─── Selected excerpt ───

Finally, in Fuzzy model (a), both teams, play similar strategies when they maximize,
100% T for ACM and almost 99% for FCB, and mix all four offensive strategies, with
almost similar weights, when the other team maximizes. They get the same points
from their offensive strategies, but ACM gets more points than BFC from its pure
defensive strategy T.
In Fuzzy, model (b), while the strategies from model (a) remain unchanged, FCB
plays 98.4% SG, 1.6% CA and ACM mixes about 1/3 CA and 2/3 D. Both teams mix
also their defensive strategies when the other team maximizes. Again ACM gets 0.34
more points from its T, while FCB gets 0.40 more points from its offensive strategies,
leading to almost balanced game.
Notice that in all fuzzy models all inferior lambdas are positive, varying between
1.52 and 2.9.
In general, the “average” strategies from all models (a) are: FCB plays about 57%
offensively, i.e. about 23% AP, 19% SG and 14% CA. Its highest weight though is in
22
defense, ZM with about 28%. ACM plays more offensively, 61.8%, mainly through
41% D, and by about 12% CA. ACM balances its defensive strategies, by about 21%
ZM and 17% T. The closest to these averages is the Nash equilibrium that gives FCB
4.34 points and ACM 3.89 points. Similarly, the “average” strategies from all models
(b) are: FCB plays about 54.6% AP, 34.1% SG and 11.3% CA offensively and 42.7% T
and 57.3% ZM defensively; ACM plays 32.4% CA, 31.6% D, 28.8% AP and 7.2% SG
offensively and 53.7% T and 46.3% ZM defensively.

─── Collected data ───

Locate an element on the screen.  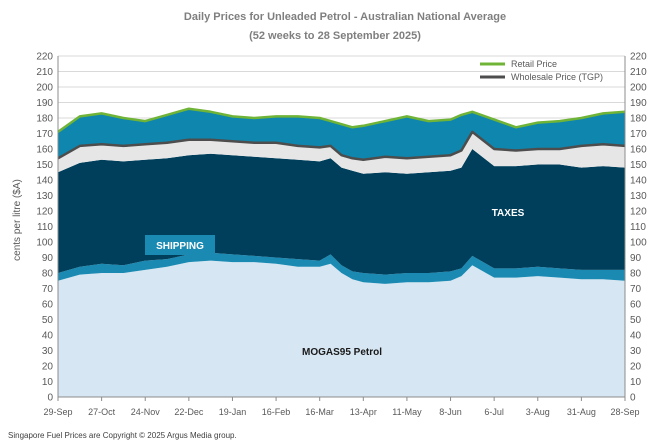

───

Reproduce, word for word, the full excerpt on the fuzzy-model football strategies that appears before the listing.

> _Exercise result_:
Finally, in Fuzzy model (a), both teams, play similar strategies when they maximize,
100% T for ACM and almost 99% for FCB, and mix all four offensive strategies, with
almost similar weights, when the other team maximizes. They get the same points
from their offensive strategies, but ACM gets more points than BFC from its pure
defensive strategy T.
In Fuzzy, model (b), while the strategies from model (a) remain unchanged, FCB
plays 98.4% SG, 1.6% CA and ACM mixes about 1/3 CA and 2/3 D. Both teams mix
also their defensive strategies when the other team maximizes. Again ACM gets 0.34
more points from its T, while FCB gets 0.40 more points from its offensive strategies,
leading to almost balanced game.
Notice that in all fuzzy models all inferior lambdas are positive, varying between
1.52 and 2.9.
In general, the “average” strategies from all models (a) are: FCB plays about 57%
offensively, i.e. about 23% AP, 19% SG and 14% CA. Its highest weight though is in
22
defense, ZM with about 28%. ACM plays more offensively, 61.8%, mainly through
41% D, and by about 12% CA. ACM balances its defensive strategies, by about 21%
ZM and 17% T. The closest to these averages is the Nash equilibrium that gives FCB
4.34 points and ACM 3.89 points. Similarly, the “average” strategies from all models
(b) are: FCB plays about 54.6% AP, 34.1% SG and 11.3% CA offensively and 42.7% T
and 57.3% ZM defensively; ACM plays 32.4% CA, 31.6% D, 28.8% AP and 7.2% SG
offensively and 53.7% T and 46.3% ZM defensively.